Python Web Scraping Cookbook
上QQ阅读APP看书,第一时间看更新

Getting ready

We will use a small web site that is included in the www folder of the sample code.  To follow along, start a web server from within the www folder.  This can be done with Python 3 as follows:

www $ python3 -m http.server 8080
Serving HTTP on 0.0.0.0 port 8080 (http://0.0.0.0:8080/) ...

The DOM of a web page can be examined in Chrome by right-clicking the page and selecting Inspect. This opens the Chrome Developer Tools. Open a browser page to http://localhost:8080/planets.html. Within chrome you can right click and select 'inspect' to open developer tools (other browsers have similar tools).



Selecting Inspect on the Page

This opens the developer tools and the inspector. The DOM can be examined in the Elements tab.

The following shows the selection of the first row in the table:

Inspecting the First Row

Each row of planets is within a <tr> element.  There are several characteristics of this element and its neighboring elements that we will examine because they are designed to model common web pages.

Firstly, this element has three attributes: id, planet, and name. Attributes are often important in scraping as they are commonly used to identify and locate data embedded in the HTML.

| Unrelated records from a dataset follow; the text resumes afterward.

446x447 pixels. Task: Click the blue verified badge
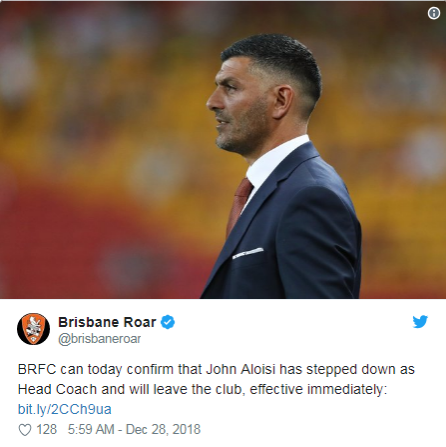pos(168,322)
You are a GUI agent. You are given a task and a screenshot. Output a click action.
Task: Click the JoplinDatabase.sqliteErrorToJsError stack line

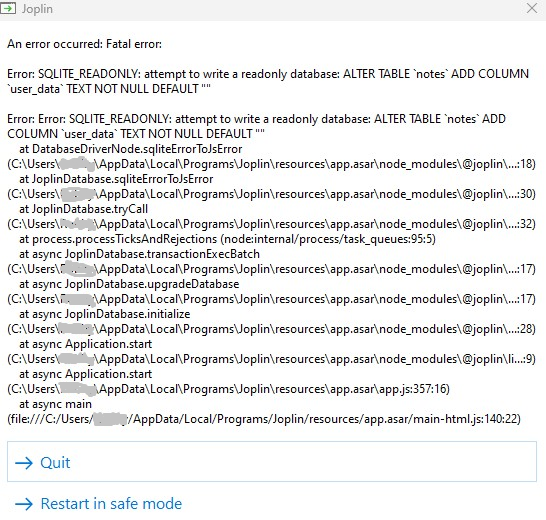[116, 179]
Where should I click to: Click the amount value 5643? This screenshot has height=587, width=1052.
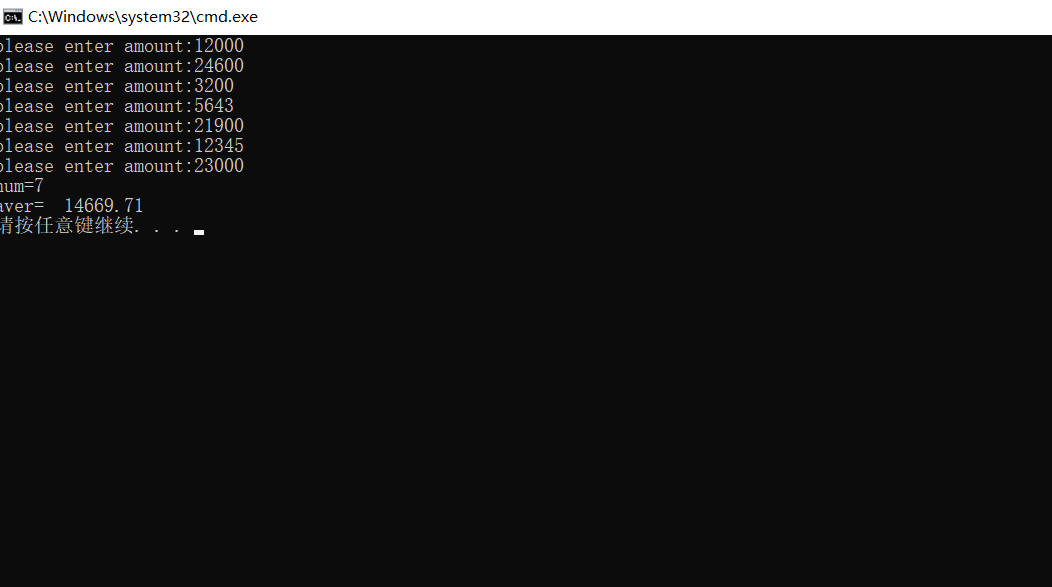214,106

Secondly, the <tr> element has children, and in this case, five <td> elements. We will often need to look into the children of a specific element to find the actual data that is desired.

This element also has a parent element, <tbody>. There are also sibling elements, and the a set of <tr>  child elements.  From any planet, we can go up to the parent and find the other planets. And as we will see, we can use various constructs in the various tools, such as the find family of functions in Beautiful Soup, and also  XPath queries, to easily navigate these relationships.